S505: learning, by a potential relationship network, a correlation between the AU center point and the AU based on the attention score matrix, the first initial adjacency matrix, and the second initial adjacency matrix. It should be understood that the specific implementation manner of S505 is similar to that of S604 to S605 described below, and is not described herein again.

The present embodiment can be known from the descriptions of S502 to S503, and provides a specific combination manner of the local feature and the attention mechanism, and a specific formula of the attention score matrix for determining the association relationship between AU centers, so as to ensure that attention to the region of interest is realized through the attention score matrix.

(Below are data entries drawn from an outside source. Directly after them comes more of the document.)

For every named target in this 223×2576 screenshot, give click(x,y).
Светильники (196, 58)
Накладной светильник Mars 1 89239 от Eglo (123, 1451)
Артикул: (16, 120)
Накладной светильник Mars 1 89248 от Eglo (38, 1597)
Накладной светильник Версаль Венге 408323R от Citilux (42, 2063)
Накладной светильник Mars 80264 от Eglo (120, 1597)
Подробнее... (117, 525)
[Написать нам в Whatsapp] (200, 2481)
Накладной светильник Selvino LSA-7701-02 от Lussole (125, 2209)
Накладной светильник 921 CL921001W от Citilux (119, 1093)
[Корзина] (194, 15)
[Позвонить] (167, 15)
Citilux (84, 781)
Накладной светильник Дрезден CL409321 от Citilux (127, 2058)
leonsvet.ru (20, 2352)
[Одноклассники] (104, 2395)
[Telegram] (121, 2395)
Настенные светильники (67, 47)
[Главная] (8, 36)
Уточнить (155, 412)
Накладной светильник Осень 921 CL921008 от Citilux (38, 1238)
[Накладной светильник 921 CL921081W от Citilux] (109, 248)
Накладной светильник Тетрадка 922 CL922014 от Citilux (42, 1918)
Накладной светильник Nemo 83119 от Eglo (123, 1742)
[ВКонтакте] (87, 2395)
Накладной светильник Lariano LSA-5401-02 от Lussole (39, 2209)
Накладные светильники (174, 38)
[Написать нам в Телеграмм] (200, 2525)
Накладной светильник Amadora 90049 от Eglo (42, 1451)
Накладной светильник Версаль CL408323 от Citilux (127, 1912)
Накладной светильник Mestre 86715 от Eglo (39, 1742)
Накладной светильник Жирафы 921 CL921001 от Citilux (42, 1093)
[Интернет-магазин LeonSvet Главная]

The present embodiment focuses on refining S304 in fig. 3. The method of the embodiment comprises the following steps:

s601: acquiring a face image, and determining local features corresponding to the face point based on the face image; the human face image comprises a plurality of Action Units (AUs), each AU comprises at least one face point, and the face point is an AU central point; it should be understood that the specific implementation manner of S601 is similar to that of S401 to S402, and is not described herein again.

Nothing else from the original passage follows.